Natural gas power plants are a type of power plant that use natural gas as their fuel in order to generate electricity. This process is done using a large gas turbine, where the natural gas is input along with a stream of air which is combusted, and then expands through a turbine causing a generator to spin.

Natural gas power plants have many benefits compared to the other primary energy sources used for generating electricity. They have a lower total cost and are the most efficient of the baseload power providers, and the burning of natural gas is incredibly clean compared to coal and oil.[2] Along with reduced emissions natural gas plants are also able to dispatch quicker than coal-fired power plants, meaning they can be flipped on or off faster in order to meet societies electricity needs.[3]

The use of natural gas accounts for around 23% of the world's electricity generation (see the data visualization below). This is second only to coal, which is the dominant energy source in countries like China and India.

Types

There are two types of natural gas power plants: Simple cycle gas plants and combined cycle gas plants. The former consists of a gas turbine connected to a generator, and the latter consists of a simple cycle plant in combination with another external combustion engine operating on the Rankine cycle, hence its name "combined cycle".

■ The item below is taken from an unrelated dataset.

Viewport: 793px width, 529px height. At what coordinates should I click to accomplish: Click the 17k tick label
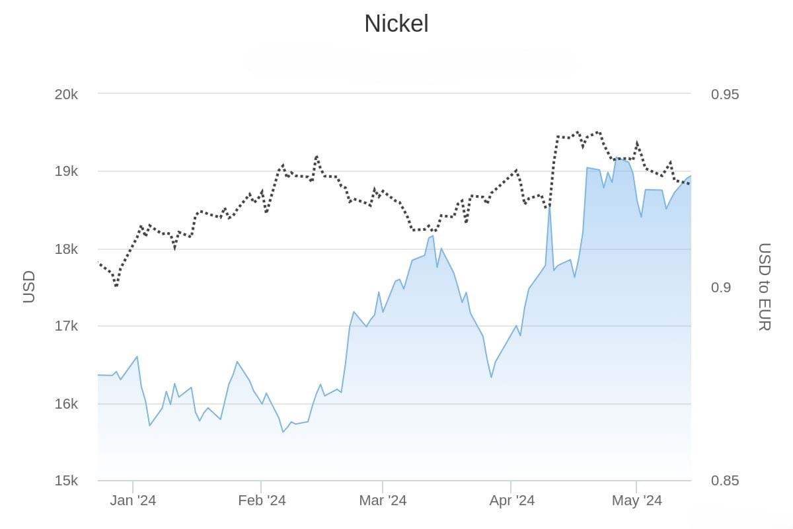[x=66, y=326]
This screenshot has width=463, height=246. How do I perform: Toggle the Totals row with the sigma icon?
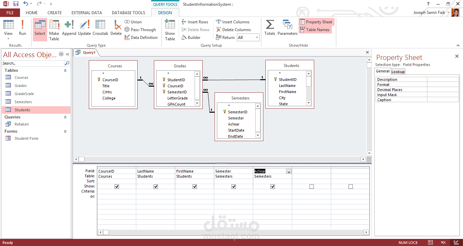[x=269, y=29]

The simple cycle is fairly straight forward yet less efficient than the combined cycle, and is only used for meeting the fluctuating electricity needs of society, known as peaking power. Combined cycle plants make up for the efficiency of simple cycle plants, because it makes use of the hot exhaust gases that are created that would otherwise be dispelled from the system. These exhaust gases are used to boil water into steam, which can then spin another turbine and generate more electricity. The thermal efficiency of the combined cycle can get up to 60%.[4] These plants produce one third of the waste heat of a plant with a 33% efficiency (like a typical nuclear plant or an older coal power plant), see the thermal efficiency page for more information on this.

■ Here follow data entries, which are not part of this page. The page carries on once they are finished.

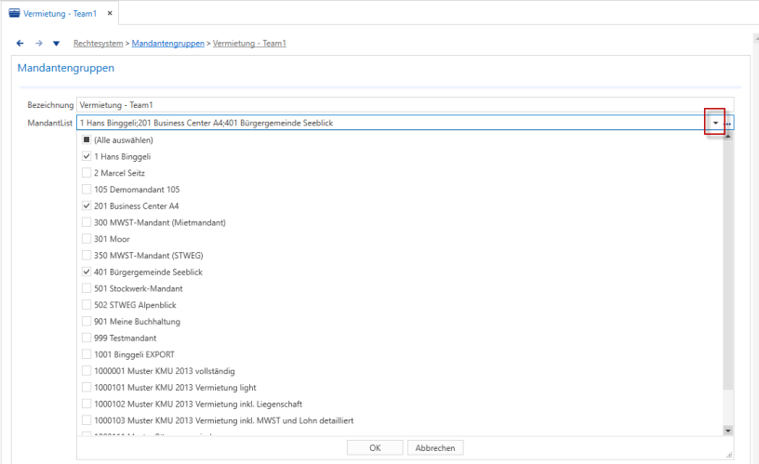The image size is (759, 464).
Task: Close the Vermietung - Team1 tab
Action: (x=110, y=13)
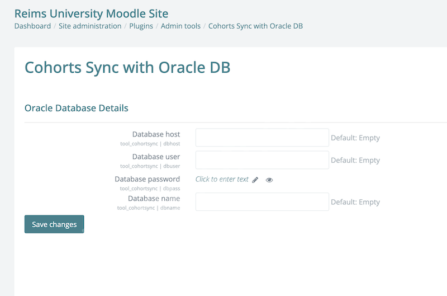This screenshot has height=296, width=447.
Task: Click the Database user input field
Action: [262, 160]
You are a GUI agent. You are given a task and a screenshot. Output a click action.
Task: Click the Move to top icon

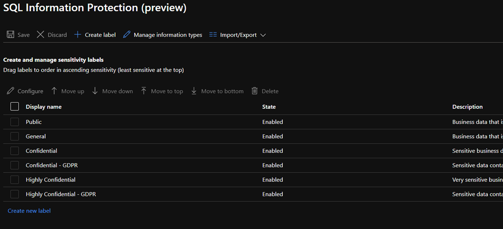tap(144, 91)
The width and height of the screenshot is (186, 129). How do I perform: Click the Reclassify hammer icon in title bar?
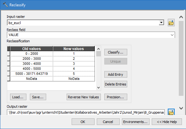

The cost of combined cycle plants are generally higher, since they cost more to build and run. The EIA estimated that for a simple cycle plant the cost is about US$389/kW, whereas combined cycle plants are US$500 – 550/kW.[5]

Operation

Natural gas turbines are theoretically simple, and have three main parts as seen in Figure 2:[6]

  1. Compressor- Takes in air from outside of the turbine and increases its pressure.
  2. Combustor- Burns the fuel and produces high pressure and high velocity gas.
  3. Turbine- Extracts the energy from the gas coming from the combustor.


Figure 2. A diagram of a gas turbine engine.[7]

Combined cycle

The simple cycle stops here, however the combined cycle extends beyond this to use more of the energy created in the combustion. The exhaust gases are made to flow towards the next unit, called the heat recovery steam generator (HRSG).[8] The HRSG is essentially a heat exchanger, in which the hot gases boil pre-heated water into steam. The steam then expands through a turbine, generating electricity. Once the steam has passed through, it condenses and is recycled through.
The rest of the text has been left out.